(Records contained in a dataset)
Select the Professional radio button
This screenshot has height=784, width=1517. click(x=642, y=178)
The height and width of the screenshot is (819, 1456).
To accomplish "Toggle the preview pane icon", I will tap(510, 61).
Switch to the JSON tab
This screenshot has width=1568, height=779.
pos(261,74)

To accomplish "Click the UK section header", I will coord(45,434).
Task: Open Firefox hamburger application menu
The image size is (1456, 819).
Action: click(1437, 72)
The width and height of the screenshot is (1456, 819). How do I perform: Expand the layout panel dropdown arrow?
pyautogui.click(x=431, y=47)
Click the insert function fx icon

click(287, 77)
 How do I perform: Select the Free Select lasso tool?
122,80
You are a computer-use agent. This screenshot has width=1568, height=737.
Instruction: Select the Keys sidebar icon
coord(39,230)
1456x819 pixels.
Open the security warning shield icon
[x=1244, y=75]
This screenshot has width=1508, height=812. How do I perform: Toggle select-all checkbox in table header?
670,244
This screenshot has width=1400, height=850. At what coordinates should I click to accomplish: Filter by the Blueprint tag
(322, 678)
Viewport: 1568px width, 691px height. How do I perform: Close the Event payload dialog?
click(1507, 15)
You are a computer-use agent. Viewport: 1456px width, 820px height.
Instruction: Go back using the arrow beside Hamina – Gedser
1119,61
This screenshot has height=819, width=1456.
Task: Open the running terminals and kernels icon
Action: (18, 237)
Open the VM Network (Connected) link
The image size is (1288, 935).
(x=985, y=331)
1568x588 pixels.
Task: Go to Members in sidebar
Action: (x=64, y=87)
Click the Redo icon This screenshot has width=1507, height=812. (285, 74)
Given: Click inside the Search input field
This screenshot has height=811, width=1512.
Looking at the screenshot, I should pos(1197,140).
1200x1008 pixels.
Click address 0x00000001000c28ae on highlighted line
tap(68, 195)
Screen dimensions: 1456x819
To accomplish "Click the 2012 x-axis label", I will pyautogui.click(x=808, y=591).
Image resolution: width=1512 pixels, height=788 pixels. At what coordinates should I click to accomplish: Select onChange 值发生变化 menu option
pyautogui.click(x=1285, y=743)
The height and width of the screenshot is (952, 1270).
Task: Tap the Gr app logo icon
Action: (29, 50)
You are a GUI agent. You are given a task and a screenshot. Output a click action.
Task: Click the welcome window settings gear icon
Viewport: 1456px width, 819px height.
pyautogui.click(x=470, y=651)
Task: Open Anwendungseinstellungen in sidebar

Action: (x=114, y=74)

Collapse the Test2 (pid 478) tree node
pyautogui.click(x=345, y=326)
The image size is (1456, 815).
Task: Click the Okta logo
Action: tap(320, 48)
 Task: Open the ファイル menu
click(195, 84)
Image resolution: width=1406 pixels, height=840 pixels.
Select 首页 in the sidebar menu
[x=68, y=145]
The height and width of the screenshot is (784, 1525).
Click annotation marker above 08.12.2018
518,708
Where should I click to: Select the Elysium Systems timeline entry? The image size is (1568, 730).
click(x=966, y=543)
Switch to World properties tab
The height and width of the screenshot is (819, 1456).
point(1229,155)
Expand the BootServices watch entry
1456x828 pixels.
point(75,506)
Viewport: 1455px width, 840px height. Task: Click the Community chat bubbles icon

→ Work instruction:
All the lines above must appear again in the answer, word for word.

→ Response box:
Select the Professional radio button
This screenshot has height=784, width=1517. click(x=642, y=178)
The height and width of the screenshot is (819, 1456).
To accomplish "Toggle the preview pane icon", I will tap(510, 61).
Switch to the JSON tab
This screenshot has width=1568, height=779.
pos(261,74)

To accomplish "Click the UK section header", I will coord(45,434).
Task: Open Firefox hamburger application menu
The image size is (1456, 819).
Action: click(1437, 72)
The width and height of the screenshot is (1456, 819). How do I perform: Expand the layout panel dropdown arrow?
pyautogui.click(x=431, y=47)
Click the insert function fx icon

click(287, 77)
 How do I perform: Select the Free Select lasso tool?
122,80
You are a computer-use agent. This screenshot has width=1568, height=737.
Instruction: Select the Keys sidebar icon
coord(39,230)
1456x819 pixels.
Open the security warning shield icon
[x=1244, y=75]
This screenshot has width=1508, height=812. How do I perform: Toggle select-all checkbox in table header?
670,244
This screenshot has width=1400, height=850. At what coordinates should I click to accomplish: Filter by the Blueprint tag
(322, 678)
Viewport: 1568px width, 691px height. How do I perform: Close the Event payload dialog?
click(1507, 15)
You are a computer-use agent. Viewport: 1456px width, 820px height.
Instruction: Go back using the arrow beside Hamina – Gedser
1119,61
This screenshot has height=819, width=1456.
Task: Open the running terminals and kernels icon
Action: (18, 237)
Open the VM Network (Connected) link
The image size is (1288, 935).
(x=985, y=331)
1568x588 pixels.
Task: Go to Members in sidebar
Action: (x=64, y=87)
Click the Redo icon This screenshot has width=1507, height=812. (285, 74)
Given: Click inside the Search input field
This screenshot has height=811, width=1512.
Looking at the screenshot, I should pos(1197,140).
1200x1008 pixels.
Click address 0x00000001000c28ae on highlighted line
tap(68, 195)
Screen dimensions: 1456x819
To accomplish "Click the 2012 x-axis label", I will pyautogui.click(x=808, y=591).
Image resolution: width=1512 pixels, height=788 pixels. At what coordinates should I click to accomplish: Select onChange 值发生变化 menu option
pyautogui.click(x=1285, y=743)
The height and width of the screenshot is (952, 1270).
Task: Tap the Gr app logo icon
Action: (29, 50)
You are a GUI agent. You are given a task and a screenshot. Output a click action.
Task: Click the welcome window settings gear icon
Viewport: 1456px width, 819px height.
pyautogui.click(x=470, y=651)
Task: Open Anwendungseinstellungen in sidebar

Action: (x=114, y=74)

Collapse the Test2 (pid 478) tree node
pyautogui.click(x=345, y=326)
The image size is (1456, 815).
Task: Click the Okta logo
Action: tap(320, 48)
 Task: Open the ファイル menu
click(195, 84)
Image resolution: width=1406 pixels, height=840 pixels.
Select 首页 in the sidebar menu
[x=68, y=145]
The height and width of the screenshot is (784, 1525).
Click annotation marker above 08.12.2018
518,708
Where should I click to: Select the Elysium Systems timeline entry? The image size is (1568, 730).
click(x=966, y=543)
Switch to World properties tab
The height and width of the screenshot is (819, 1456).
point(1229,155)
Expand the BootServices watch entry
1456x828 pixels.
point(75,506)
Viewport: 1455px width, 840px height. Task: Click the Community chat bubbles icon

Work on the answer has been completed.